Try the following experiments:
- **Underfit**: Regression with degree = 1 (line) on quadratic data → high bias.
- **Overfit**: Raise degree to 8–12 with few points → wiggly curve; low train error, higher test error.
- **Outliers**: Increase `Noise` or manually add extreme values; note how the fit changes.
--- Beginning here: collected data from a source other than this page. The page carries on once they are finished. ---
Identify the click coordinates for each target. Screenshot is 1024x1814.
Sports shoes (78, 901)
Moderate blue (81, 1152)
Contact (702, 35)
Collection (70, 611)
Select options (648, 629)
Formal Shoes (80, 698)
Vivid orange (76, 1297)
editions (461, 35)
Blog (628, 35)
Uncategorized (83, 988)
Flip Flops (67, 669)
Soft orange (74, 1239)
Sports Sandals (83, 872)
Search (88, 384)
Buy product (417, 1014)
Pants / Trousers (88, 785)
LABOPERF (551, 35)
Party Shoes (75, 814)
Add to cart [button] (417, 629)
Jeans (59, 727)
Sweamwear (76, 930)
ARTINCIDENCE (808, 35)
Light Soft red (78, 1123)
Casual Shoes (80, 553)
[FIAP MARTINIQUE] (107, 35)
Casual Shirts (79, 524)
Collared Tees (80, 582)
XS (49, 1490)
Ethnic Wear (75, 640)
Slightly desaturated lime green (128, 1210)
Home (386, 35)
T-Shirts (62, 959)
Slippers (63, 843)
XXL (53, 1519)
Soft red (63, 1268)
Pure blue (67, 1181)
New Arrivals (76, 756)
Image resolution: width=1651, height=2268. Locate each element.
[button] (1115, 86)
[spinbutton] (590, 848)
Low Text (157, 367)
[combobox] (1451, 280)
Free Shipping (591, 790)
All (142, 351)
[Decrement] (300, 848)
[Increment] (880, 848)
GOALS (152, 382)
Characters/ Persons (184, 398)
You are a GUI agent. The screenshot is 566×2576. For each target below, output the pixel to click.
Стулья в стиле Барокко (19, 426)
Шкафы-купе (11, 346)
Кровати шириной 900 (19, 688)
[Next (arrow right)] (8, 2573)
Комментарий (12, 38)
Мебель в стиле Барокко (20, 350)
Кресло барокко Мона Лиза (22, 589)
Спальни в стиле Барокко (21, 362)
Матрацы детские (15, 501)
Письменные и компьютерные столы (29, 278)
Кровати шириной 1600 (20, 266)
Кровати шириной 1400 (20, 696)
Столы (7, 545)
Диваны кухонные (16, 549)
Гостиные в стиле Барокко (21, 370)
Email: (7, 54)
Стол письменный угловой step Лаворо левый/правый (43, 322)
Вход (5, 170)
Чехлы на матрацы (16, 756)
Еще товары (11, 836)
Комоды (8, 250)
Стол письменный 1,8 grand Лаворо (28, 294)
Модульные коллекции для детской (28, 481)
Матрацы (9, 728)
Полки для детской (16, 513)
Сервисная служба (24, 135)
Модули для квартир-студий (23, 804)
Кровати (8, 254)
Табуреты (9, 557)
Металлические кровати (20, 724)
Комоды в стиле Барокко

Regularization helps.
- **Regularization**: Increase λ to smooth the curve or boundary.
- **Data size**: Increase `Samples` to reduce variance; overfitting often decreases.

**Remember**: choose hyperparameters (degree, λ) using a **validation** set or cross-validation, not the test set.